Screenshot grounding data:
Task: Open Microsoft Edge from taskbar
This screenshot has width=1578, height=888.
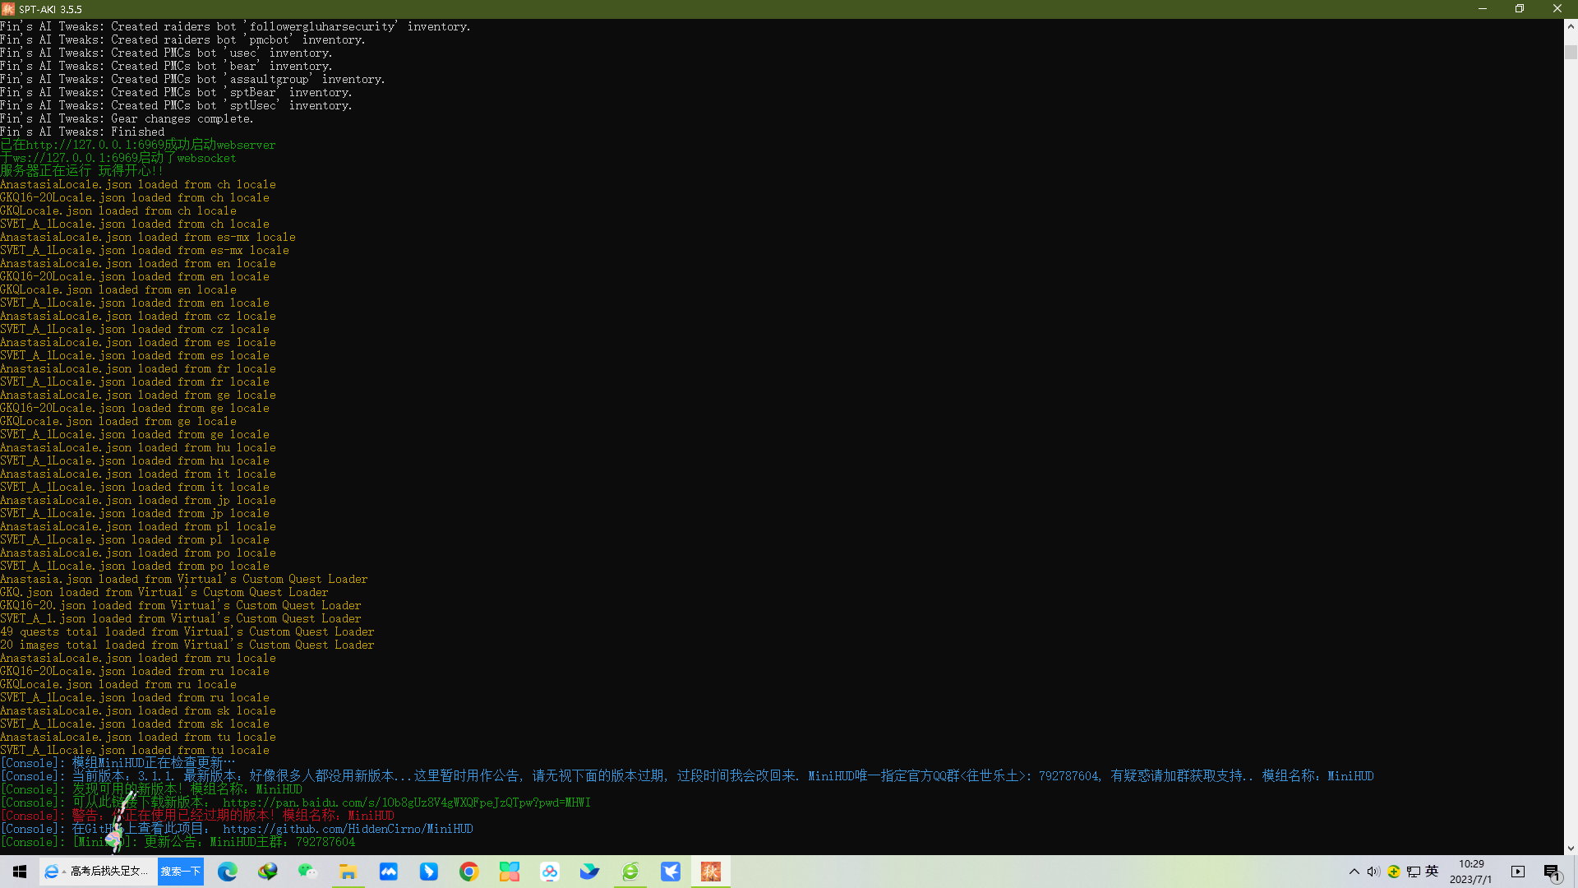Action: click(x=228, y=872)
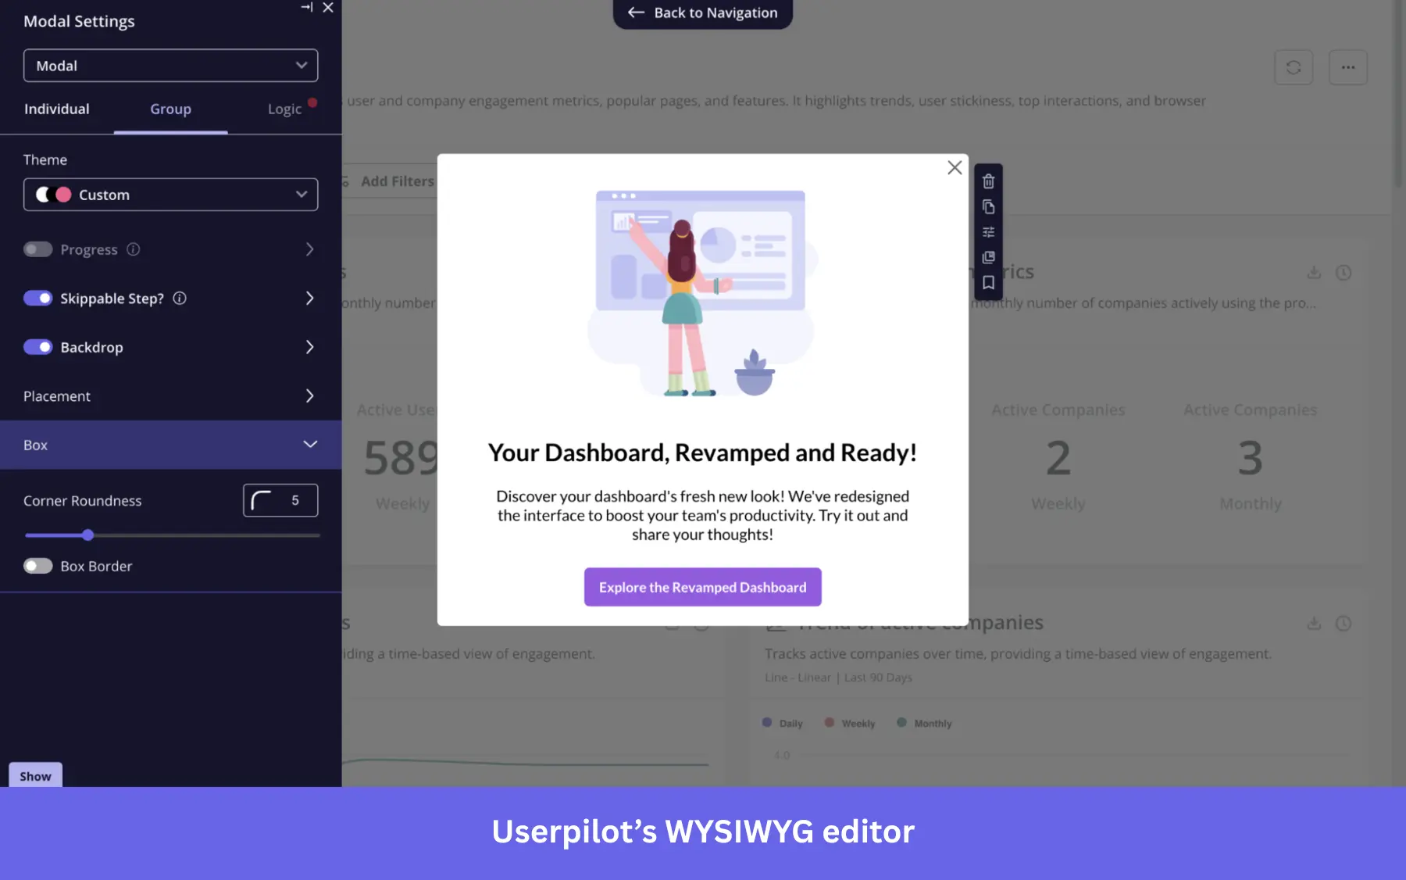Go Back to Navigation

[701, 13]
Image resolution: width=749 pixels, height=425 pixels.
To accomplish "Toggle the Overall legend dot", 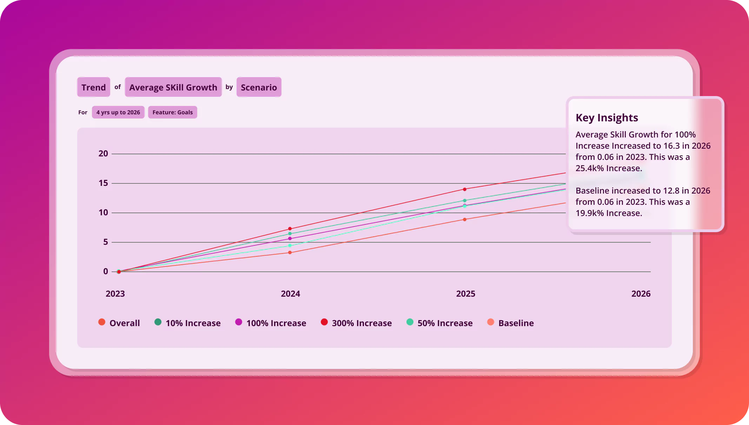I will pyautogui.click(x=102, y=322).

> _Task description_
Please repeat, with no pictures, each line from the start of the records above through the line with "Image resolution: width=749", inclusive, and only those.

> _Expected answer_
Task: Open Microsoft Edge from taskbar
This screenshot has width=1578, height=888.
Action: click(x=228, y=872)
Go Back to Navigation

[701, 13]
Image resolution: width=749 pixels, height=425 pixels.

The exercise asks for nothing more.